On Petition for Review of an Order of the
Board of Immigration Appeals
Submitted November 15, 2017**
Before: CANBY, TROTT, and GRABER, Circuit Judges.
Jose Luis Rodriguez-Soriano, a native and citizen of El Salvador, petitions
for review of the Board of Immigration Appeals’ (“BIA”) order dismissing his
appeal from an immigration judge’s (“IJ”) decision denying his applications for
Temporary Protected Status and a waiver under 8 U.S.C. § 1254a(c)(2)(A). Our
*
This disposition is not appropriate for publication and is not precedent
except as provided by Ninth Circuit Rule 36-3.
**
The panel unanimously concludes this case is suitable for decision
without oral argument. See Fed. R. App. P. 34(a)(2).
jurisdiction is governed by 8 U.S.C. § 1252. We review de novo questions of law,
including due process claims, and review for abuse of discretion the denial of a
motion to remand. Vargas-Hernandez v. Gonzales, 497 F.3d 919, 921, 923 (9th
Cir. 2007). We deny in part and dismiss in part the petition for review.

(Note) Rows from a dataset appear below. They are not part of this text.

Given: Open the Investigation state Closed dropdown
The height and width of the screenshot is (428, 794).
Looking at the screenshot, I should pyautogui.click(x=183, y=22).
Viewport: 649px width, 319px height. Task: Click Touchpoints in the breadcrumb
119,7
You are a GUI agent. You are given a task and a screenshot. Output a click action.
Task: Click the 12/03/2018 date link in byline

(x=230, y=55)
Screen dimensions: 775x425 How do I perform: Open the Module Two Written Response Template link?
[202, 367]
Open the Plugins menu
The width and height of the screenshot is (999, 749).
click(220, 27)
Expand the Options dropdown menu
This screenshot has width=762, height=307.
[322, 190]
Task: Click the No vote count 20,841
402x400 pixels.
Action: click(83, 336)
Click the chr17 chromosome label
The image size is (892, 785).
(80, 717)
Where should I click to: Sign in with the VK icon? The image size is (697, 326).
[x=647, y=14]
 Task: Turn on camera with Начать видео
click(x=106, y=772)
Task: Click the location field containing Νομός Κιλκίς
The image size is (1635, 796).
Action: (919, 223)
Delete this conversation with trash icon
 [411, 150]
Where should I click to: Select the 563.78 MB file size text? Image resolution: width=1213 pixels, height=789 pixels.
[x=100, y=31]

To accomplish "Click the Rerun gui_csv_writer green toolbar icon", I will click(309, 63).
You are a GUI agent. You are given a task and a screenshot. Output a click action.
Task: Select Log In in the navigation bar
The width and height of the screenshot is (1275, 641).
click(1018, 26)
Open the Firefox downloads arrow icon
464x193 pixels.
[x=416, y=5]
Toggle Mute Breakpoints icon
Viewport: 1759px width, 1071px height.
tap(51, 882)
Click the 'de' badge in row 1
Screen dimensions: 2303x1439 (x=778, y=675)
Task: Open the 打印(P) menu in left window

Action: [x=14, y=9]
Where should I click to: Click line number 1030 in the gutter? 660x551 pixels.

We reject Rodriguez-Soriano’s contention that the BIA applied an incorrect
legal standard in its denial of his application for a waiver of inadmissibility under 8
U.S.C. § 1254a(c)(2)(A). See Rashtabadi v. INS, 23 F.3d 1562, 1570 (9th Cir.
1994) (“One general, analytical approach governs all decisions on whether to grant
discretionary relief.” (citing Matter of Marin, 16 I. & N. Dec. 581, 586 (BIA
1978)); see also Mendez-Castro v. Mukasey, 552 F.3d 975, 980 (9th Cir. 2009) (the
agency applies the correct legal standard where it expressly cites and applies
relevant case law in rendering its decision).
The BIA did not abuse its discretion or violate due process in denying
Rodriguez-Soriano’s motion to remand, where he had the opportunity to present to
the IJ evidence on any matter relevant to discretion. See 8 C.F.R. § 1003.2(c)(1)
(“A motion to reopen proceedings shall not be granted unless it appears to the
Board that evidence sought to be offered is material and was not available and
could not have been discovered or presented at the former hearing[.]”); Shin v.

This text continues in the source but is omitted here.